The water monitoring system through Aquify, an Exelon company, uses additional sensor technology on “smart” water meters to more precisely identify and locate water system leaks. The equipment, which senses water flow and pressure, is currently being added to water meters throughout Elk Grove Village’s system.
“We are very excited and grateful for this opportunity to work with Aquify to bring this advanced technology to our community,” Mayor Craig Johnson said. “We look forward to utilizing state-of-the-art technologies to reduce water loss, save money, and better manage our critical drinking water infrastructure.”
The system is expected to become partially operational by Saturday, Aug. 1, village officials said. It is expected to be fully operational across the entire village water system in about one year, once sensor equipment has been added to all water meters in the village.

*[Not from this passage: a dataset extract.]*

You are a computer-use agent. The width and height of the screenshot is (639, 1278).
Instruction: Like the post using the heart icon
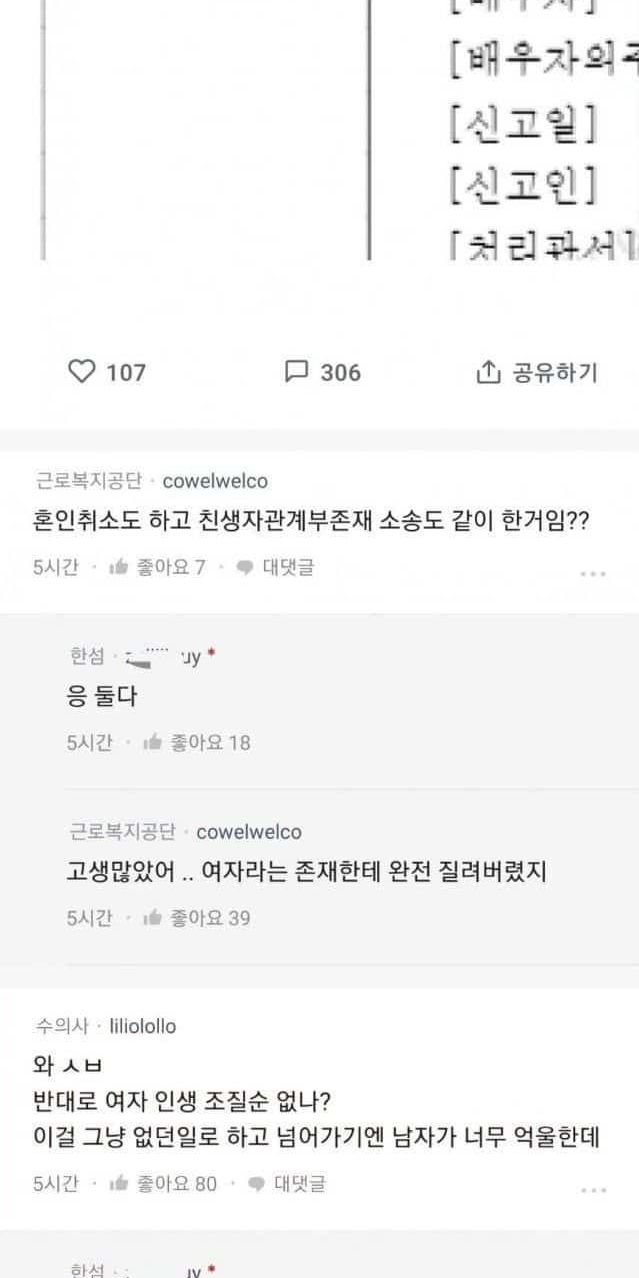[81, 372]
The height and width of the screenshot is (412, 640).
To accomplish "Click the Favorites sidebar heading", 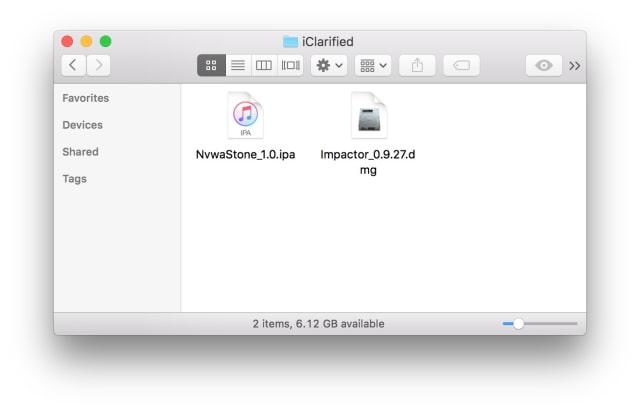I will click(86, 98).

The village pays suppliers a bulk rate for water but can experience financial losses when leaks occur. Similarly, water users can experience financial losses when there are leaks in the system within a home or business.
Johnson said the system, once fully installed, will be able to sense the location of a leak to within 1,000 feet. Increased water usage would also be identified immediately by Aquify staff monitoring the system 24-hours a day.

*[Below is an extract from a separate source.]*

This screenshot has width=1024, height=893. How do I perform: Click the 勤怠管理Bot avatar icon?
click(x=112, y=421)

Johnson said currently, water meters are only checked once every two months, which means a leak could go undetected for an extended period. Leaks outside homes and businesses monitored by water meters are sometimes not detected until the water rises up from the ground or other serious issues arise.
Cracked water pipes can lower water pressure and increase the ability of contaminants to enter freshwater pipes from the surrounding soil.
Johnson said the new system, once fully operational, could save the village $200,000 minimally per year, and could save the village as much as $300,000 per year.
The 2020 contract with Aquify for $41,820 was approved by village trustees at their April 14 board meeting. Johnson said that the contract will increase in future years to $85,000 because the system will not be fully installed this year.